Prompt:
Skip the pictures, please, and write out exactly the lines from the opening of the data through the line containing "You are a computer-use agent.".
Available data: Begin
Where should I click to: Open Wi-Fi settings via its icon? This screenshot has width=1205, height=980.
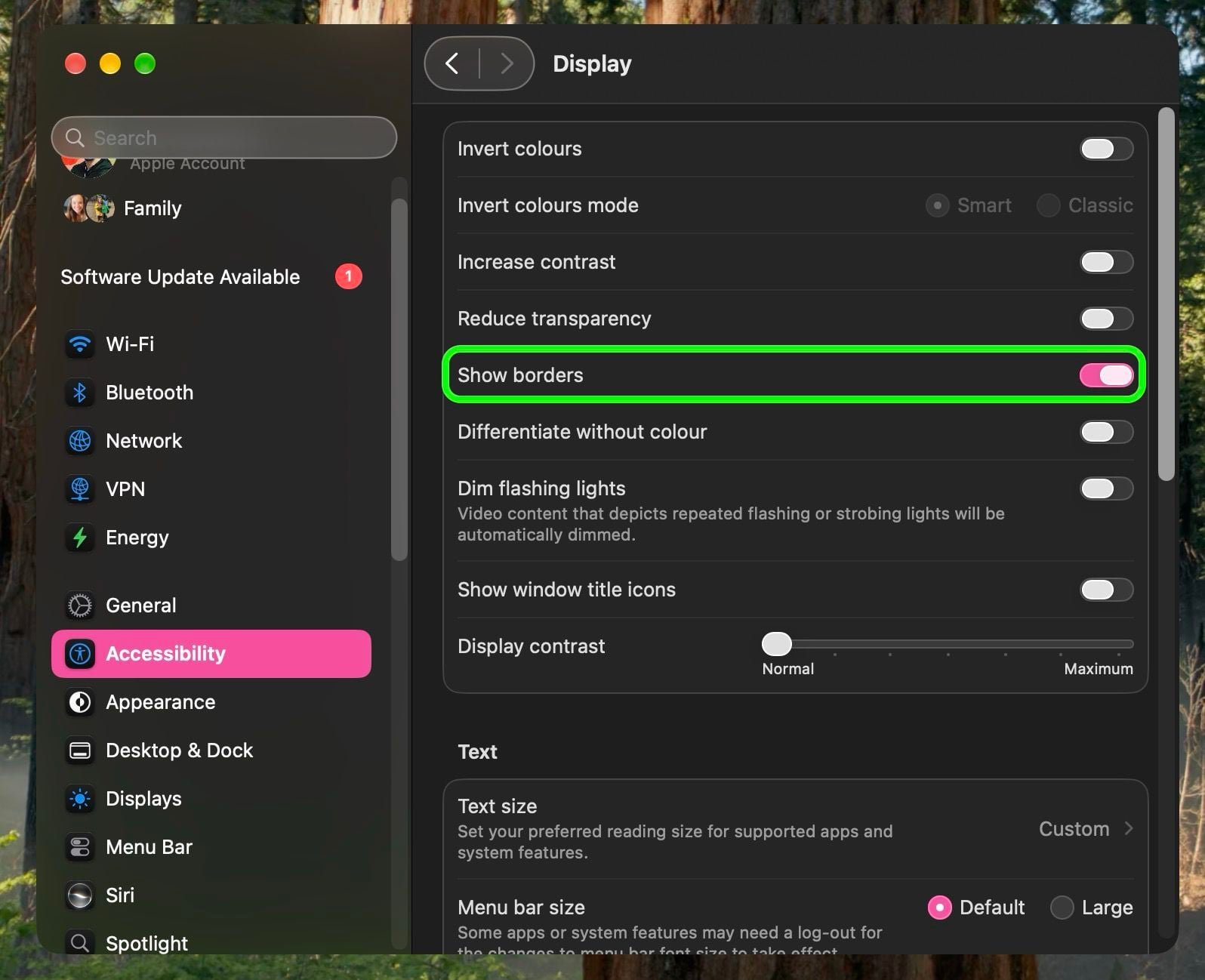[80, 344]
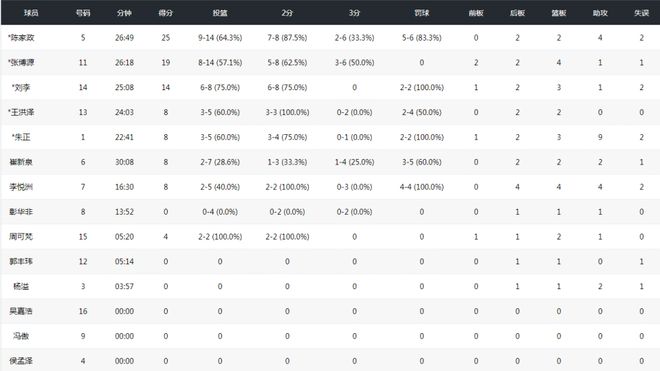The image size is (660, 371).
Task: Open player 张博源 wearing number 11
Action: point(21,62)
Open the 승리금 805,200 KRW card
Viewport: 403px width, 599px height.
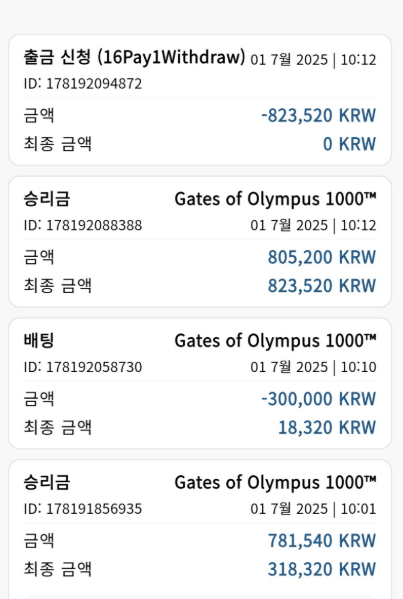[200, 242]
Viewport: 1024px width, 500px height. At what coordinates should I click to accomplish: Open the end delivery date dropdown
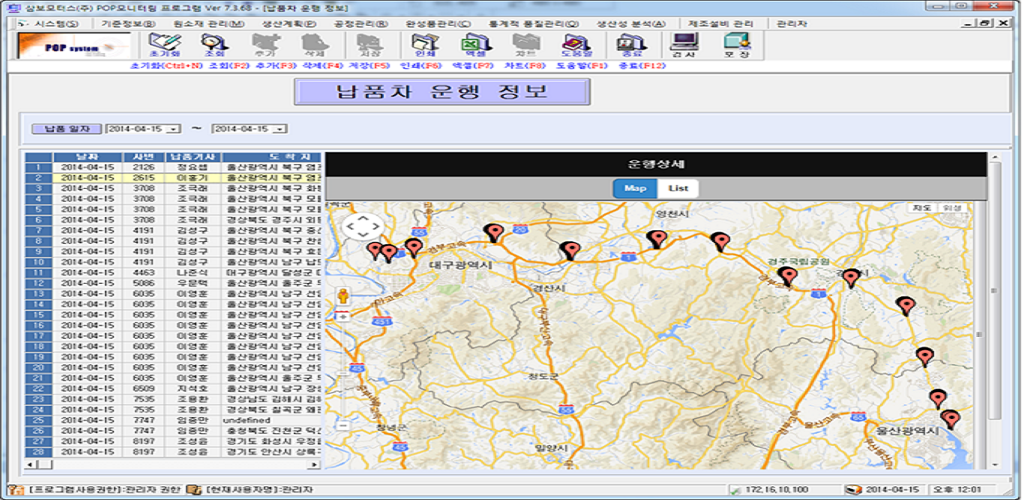click(x=281, y=129)
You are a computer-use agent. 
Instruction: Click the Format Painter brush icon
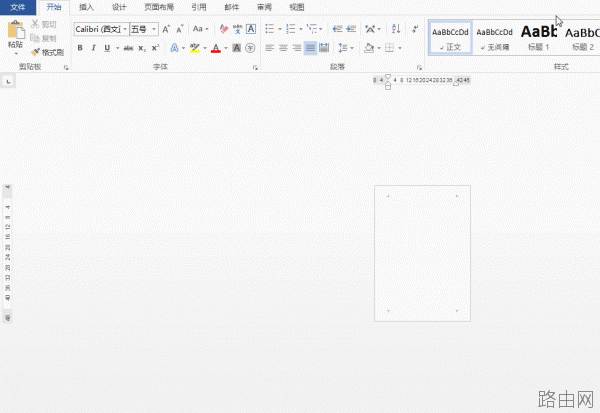point(36,52)
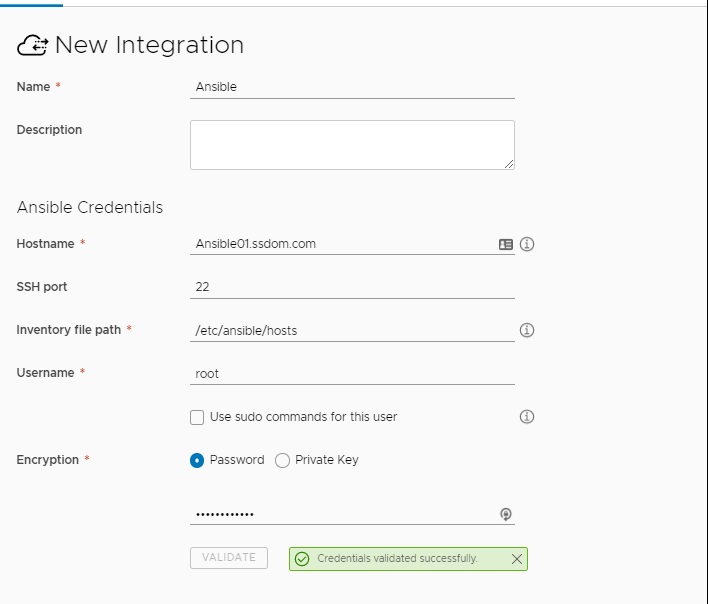
Task: Select Password encryption option
Action: pos(197,460)
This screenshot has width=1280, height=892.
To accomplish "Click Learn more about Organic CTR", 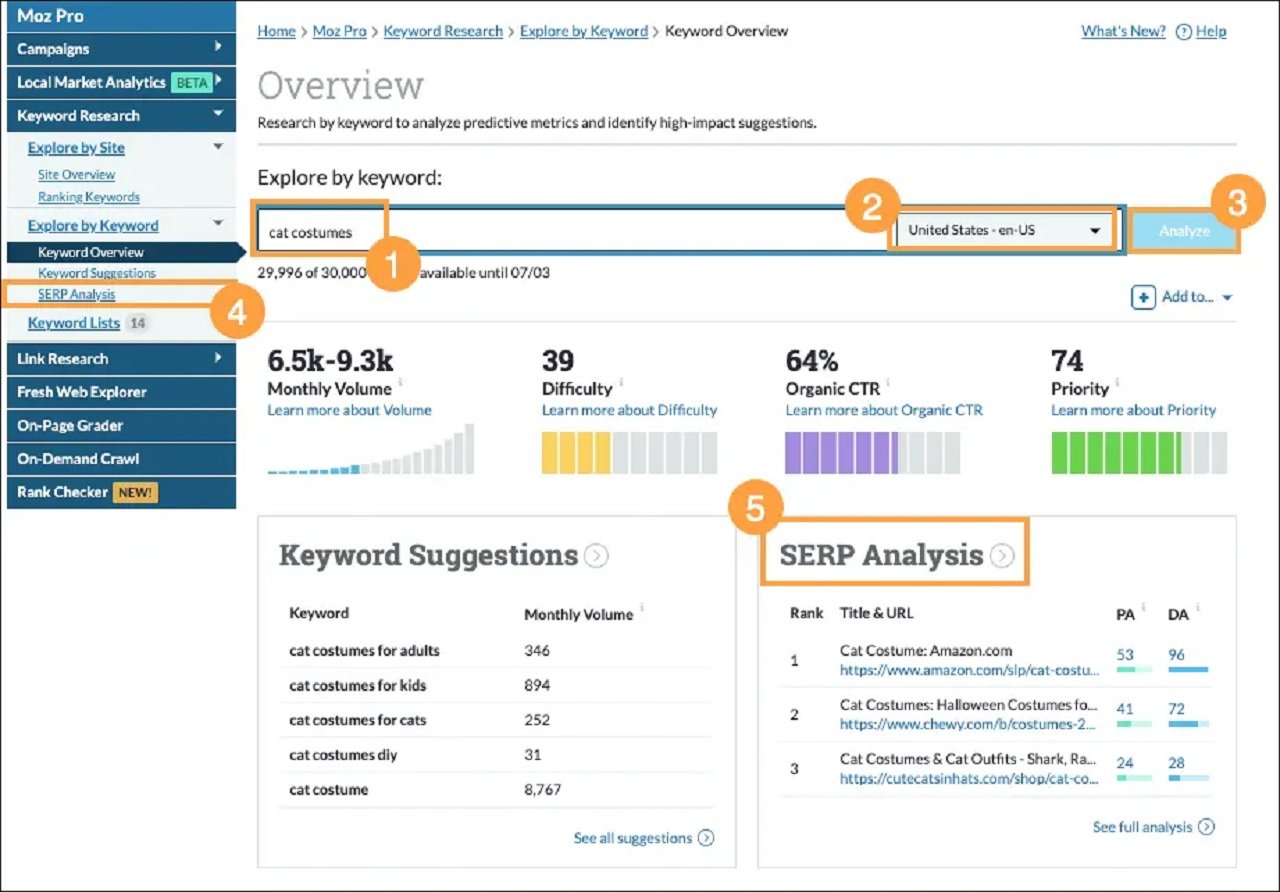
Available data: End
Written solution:
Where should I click to: Open Wi-Fi settings via its icon? This screenshot has width=1205, height=980.
[80, 344]
The image size is (660, 371).
Task: Open player 张博源 wearing number 11
Action: point(21,62)
Open the 승리금 805,200 KRW card
Viewport: 403px width, 599px height.
[200, 242]
Viewport: 1024px width, 500px height. At what coordinates should I click to accomplish: Open the end delivery date dropdown
click(x=281, y=129)
You are a computer-use agent. 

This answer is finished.